ASSIGNMENT
Return each line of the data below exactly, omitting any pictures.

*** Opening TASK INPUT ***

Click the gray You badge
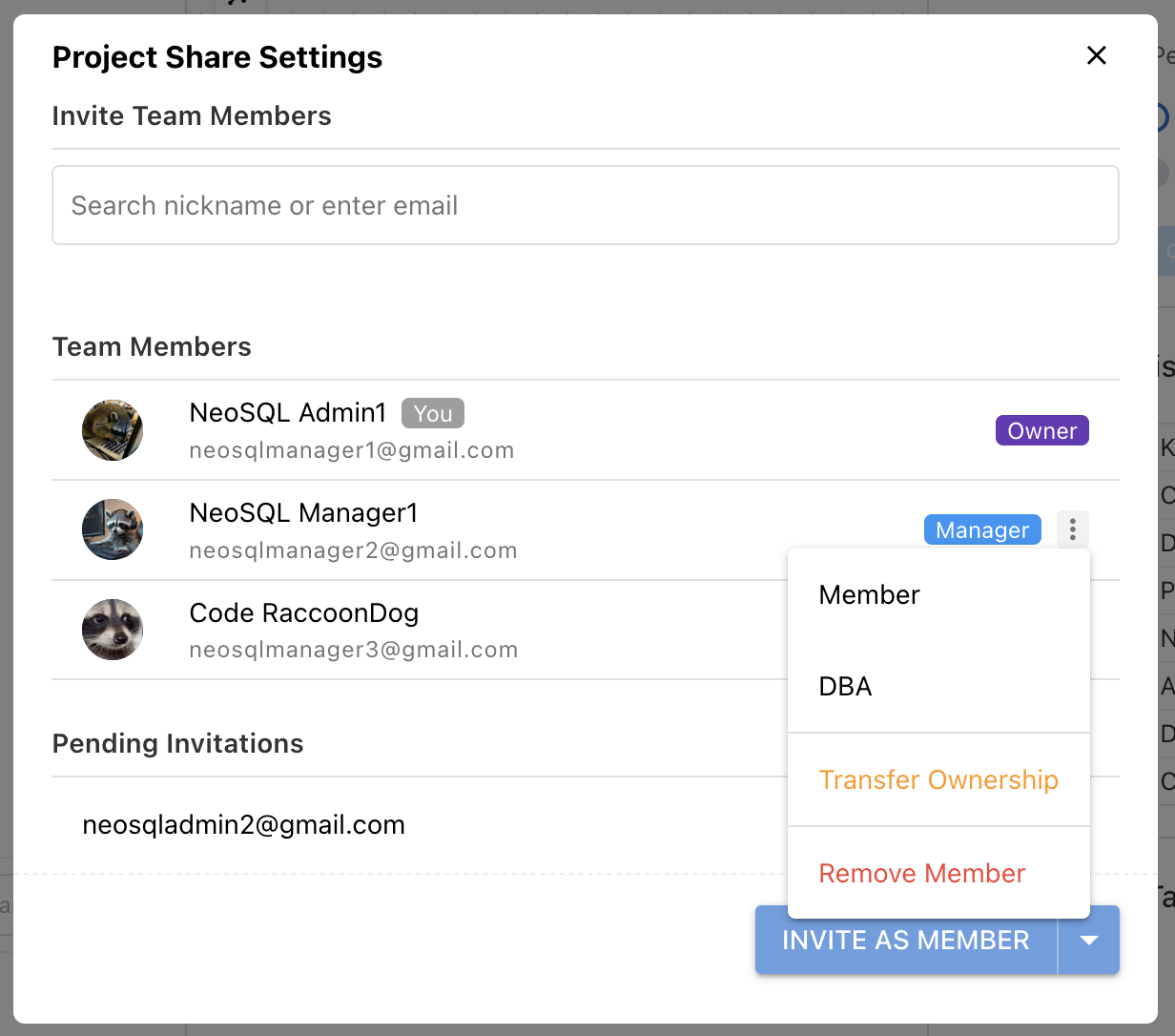 [433, 413]
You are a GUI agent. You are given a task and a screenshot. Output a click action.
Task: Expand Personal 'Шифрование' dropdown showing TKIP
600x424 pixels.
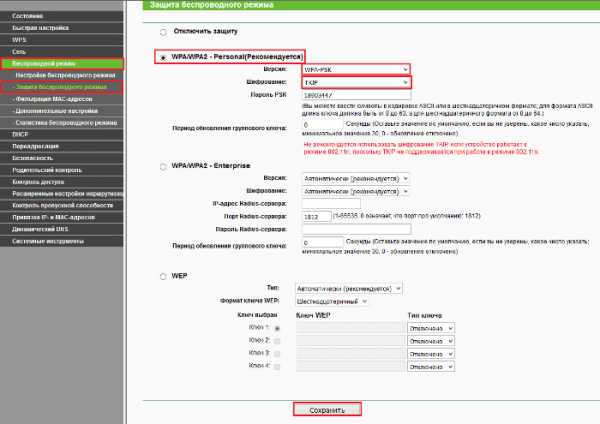tap(356, 81)
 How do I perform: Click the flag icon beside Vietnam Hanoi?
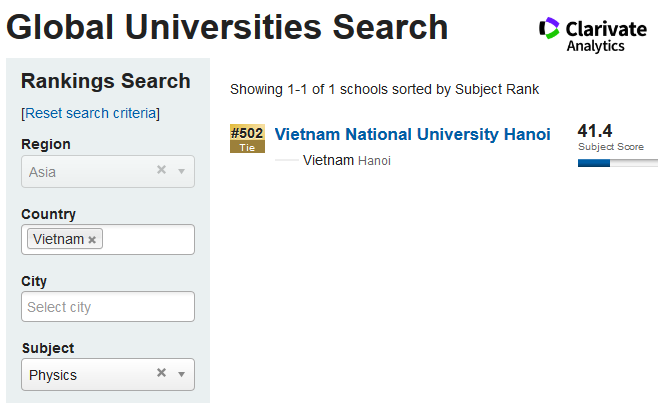click(x=286, y=160)
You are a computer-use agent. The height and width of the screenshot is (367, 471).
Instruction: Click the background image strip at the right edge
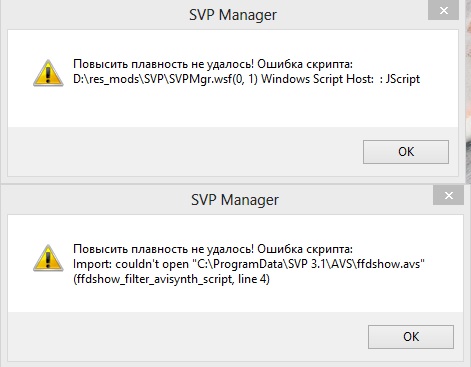pos(468,90)
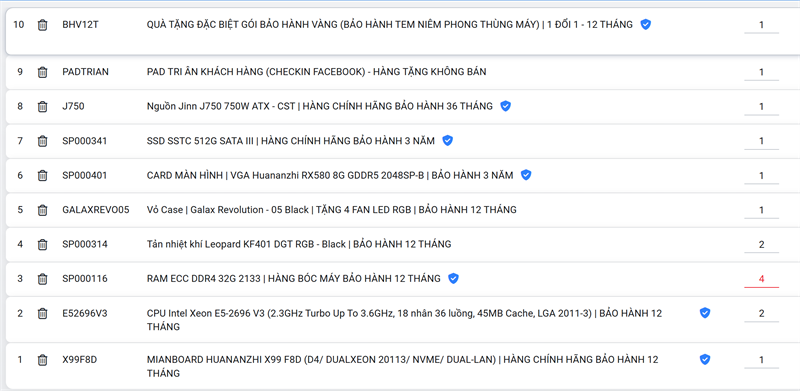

*** Closing TASK INPUT ***

ANSWER TO THIS PROBLEM
Click the gray You badge
 [433, 413]
You are a GUI agent. You are given a task and a screenshot. Output a click action.
Task: Expand Personal 'Шифрование' dropdown showing TKIP
600x424 pixels.
tap(356, 81)
 How do I perform: Click the flag icon beside Vietnam Hanoi?
click(x=286, y=160)
You are a computer-use agent. The height and width of the screenshot is (367, 471).
Instruction: Click the background image strip at the right edge
pos(468,90)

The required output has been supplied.